“The number one problem in today’s generation and economy is the lack of financial literacy.” —Alan Greenspan
In 2004, Congress designated April as Financial Literacy Month in an effort to highlight the importance of financial literacy for all Americans, especially young adults. It is an opportunity for all of us to reflect on our financial awareness and understanding, review our personal finances, and pledge to invest in ourselves by becoming more financially educated citizens.
To be sure, financial literacy is a life skill that is not a “nice to know” but, rather, a “need to know.” Unfortunately, many individuals don’t have the knowledge of basic financial concepts that’s needed to make informed choices and lead financially responsible lives.
Sobering Statistics
As a lifelong student of finance, financial literacy is a topic that I feel very strongly about. I have also witnessed and heard the horror stories of people ending up in dire straits due to a lack of literacy. These statistics tell the sobering story:
- More than 50 percent of Americans live paycheck to paycheck. This number rose to 63 percent in 2020 when COVID hit.
- 69 percent of Americans had less than $1,000 saved at the end of 2019; 45 percent had nothing saved at all.
- 21 percent of Americans don’t save any of their annual income. Younger people, in particular, are having a harder time socking away money.
- Americans hold a total of $1 trillion in credit card debt with an average interest rate of 15.99 percent. Lower consumer spending helped shave off more than $80 billion in debt last year, but the average household balance remains high, at more than $8,000.
While there are many underlying causes driving these statistics, basic financial education can be quite potent in mitigating some of this monetary damage.
So, What Did 2020 Teach Us?
In January 2020, the unemployment rate in the U.S. was as low as 3.6 percent, the economy was firing on all cylinders, and the stock market was reaching record highs. And then COVID-19 hit, exposing the fragility of household finances.
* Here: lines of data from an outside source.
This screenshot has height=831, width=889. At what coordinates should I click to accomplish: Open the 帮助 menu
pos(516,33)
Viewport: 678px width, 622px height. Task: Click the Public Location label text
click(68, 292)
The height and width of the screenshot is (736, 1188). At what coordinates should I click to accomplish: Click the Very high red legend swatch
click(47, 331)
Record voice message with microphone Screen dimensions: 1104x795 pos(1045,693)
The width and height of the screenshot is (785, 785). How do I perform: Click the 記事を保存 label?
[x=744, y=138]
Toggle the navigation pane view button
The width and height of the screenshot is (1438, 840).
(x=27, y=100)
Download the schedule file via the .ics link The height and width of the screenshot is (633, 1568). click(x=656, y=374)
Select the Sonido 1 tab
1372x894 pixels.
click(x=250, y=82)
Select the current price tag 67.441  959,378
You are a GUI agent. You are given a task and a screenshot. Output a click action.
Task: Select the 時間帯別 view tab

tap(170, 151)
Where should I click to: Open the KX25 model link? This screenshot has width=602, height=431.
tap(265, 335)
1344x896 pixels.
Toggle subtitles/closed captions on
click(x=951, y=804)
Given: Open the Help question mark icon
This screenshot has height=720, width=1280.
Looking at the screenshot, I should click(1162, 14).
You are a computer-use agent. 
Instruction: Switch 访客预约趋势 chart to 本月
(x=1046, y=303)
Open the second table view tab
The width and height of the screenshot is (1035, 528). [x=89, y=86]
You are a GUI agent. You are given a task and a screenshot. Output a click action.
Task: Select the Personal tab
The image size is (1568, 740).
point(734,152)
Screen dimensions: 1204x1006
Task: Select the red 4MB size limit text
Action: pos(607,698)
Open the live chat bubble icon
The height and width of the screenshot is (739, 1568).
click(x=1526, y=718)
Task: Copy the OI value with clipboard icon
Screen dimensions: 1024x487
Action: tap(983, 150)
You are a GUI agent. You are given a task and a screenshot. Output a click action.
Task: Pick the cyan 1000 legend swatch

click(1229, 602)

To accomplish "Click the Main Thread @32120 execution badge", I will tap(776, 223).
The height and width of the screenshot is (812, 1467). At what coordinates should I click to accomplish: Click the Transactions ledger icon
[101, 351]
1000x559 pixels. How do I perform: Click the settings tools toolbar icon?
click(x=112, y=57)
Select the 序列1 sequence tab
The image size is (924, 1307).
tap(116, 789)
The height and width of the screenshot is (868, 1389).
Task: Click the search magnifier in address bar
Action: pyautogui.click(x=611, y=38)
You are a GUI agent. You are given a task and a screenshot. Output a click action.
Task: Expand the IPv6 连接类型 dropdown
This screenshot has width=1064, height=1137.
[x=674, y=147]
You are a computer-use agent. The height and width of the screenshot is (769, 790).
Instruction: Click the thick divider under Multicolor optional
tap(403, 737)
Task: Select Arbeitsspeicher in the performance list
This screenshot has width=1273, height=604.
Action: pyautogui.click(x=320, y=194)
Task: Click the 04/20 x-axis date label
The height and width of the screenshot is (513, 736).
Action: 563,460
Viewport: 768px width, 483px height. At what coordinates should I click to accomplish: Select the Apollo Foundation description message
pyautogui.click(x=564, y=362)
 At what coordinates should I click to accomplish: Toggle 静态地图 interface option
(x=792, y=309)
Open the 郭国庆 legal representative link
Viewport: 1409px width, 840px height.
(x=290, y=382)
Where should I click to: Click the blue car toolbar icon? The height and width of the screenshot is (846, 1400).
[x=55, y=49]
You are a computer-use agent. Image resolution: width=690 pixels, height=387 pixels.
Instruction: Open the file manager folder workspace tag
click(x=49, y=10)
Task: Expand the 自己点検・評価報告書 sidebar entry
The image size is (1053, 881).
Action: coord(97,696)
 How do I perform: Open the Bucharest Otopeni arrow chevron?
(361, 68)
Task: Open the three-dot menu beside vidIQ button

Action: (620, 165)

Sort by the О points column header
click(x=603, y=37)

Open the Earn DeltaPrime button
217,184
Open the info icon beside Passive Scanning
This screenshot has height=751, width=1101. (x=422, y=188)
Survey data has shown that financial resilience was strongly associated with financial literacy. Those with less education and lower incomes were also at higher risk of being financially fragile. These are precisely the groups that have been hit the hardest by the COVID-19 crisis.
Research also shows that higher financial literacy is associated with better financial outcomes, such as more efficient saving, better debt management, and planning for retirement. Furthermore, differences in financial literacy may amplify wealth inequality, a difference that early interventions may help reduce.
Thus, as we build back the post-COVID economy, it is important to commit to financial education to build a more financially resilient, equitable, and secure future for ourselves, for our future generations, and for the country.
Start ‘Em Young
A mere 17 states in the U.S. mandate personal finance as a required course in school, even as students are challenged with complex subjects like calculus and chemistry. Indeed, many high school graduates know more about the Pythagorean theorem than they do about credit scores! But the truth of the matter is that financial habits (just like table manners) are best reinforced early. And schools should be playing a vital role in helping raise financially responsible adults. So, let’s all take the time to speak to school administrations, PTAs, and students themselves about the importance of financial literacy education in schools.
Indeed, we all have a role to play in the financial habits of young citizens, many of whom get their money sense from the adults around them. So, it’s very important to lead by example and to include children and young adults in financial conversations. When their parents budget, save, and spend wisely, their children learn to do so as well. When children aren’t taught how to handle small amounts of money, on the other hand, they will likely make costly mistakes when they handle larger amounts of money in the future.
There are many approaches to teaching young people about finance, but the hands-on methods are often the most effective. Encourage your clients with children to use activities like lemonade stands, piggy banks, chores, and grocery shopping expeditions to teach about earning, saving, spending, and budgeting.
Personally speaking as a parent, raising financially literate children is an important goal for me. Failing to do so is like building a home without a proper foundation—one strong Nor’easter and the house can come collapsing down, and we will be left picking up the rubble. Putting off financial education until we have the finances is like putting off joining the gym until we are fit for a rigorous workout. So, my plea to all the readers of this post is to invest in the financial education of yourself and your loved ones—even before you invest in the markets.
An Ounce of Financial Education, a Pound of Financial Repair
As a society, we are failing our more vulnerable populations by not investing in education that will help them secure a better financial future. To be sure, financial ignorance carries significant costs: according to a survey conducted by the National Financial Educators Council, lack of knowledge of personal finances cost Americans a total of more than $415 billion in 2020.
Consumers who fail to understand the concept of interest compounding spend more on transaction fees, run up bigger debts, and incur higher interest rates on loans. They also end up borrowing more and saving less. They are vulnerable to financial distress when an economic crisis hits. They are more likely to seek financial assistance from friends, family, and the government. Getting their house in order could be a tedious and painful process and require drastic lifestyle choices. But the good news is this: an ounce of financial education is truly worth a pound of financial repair.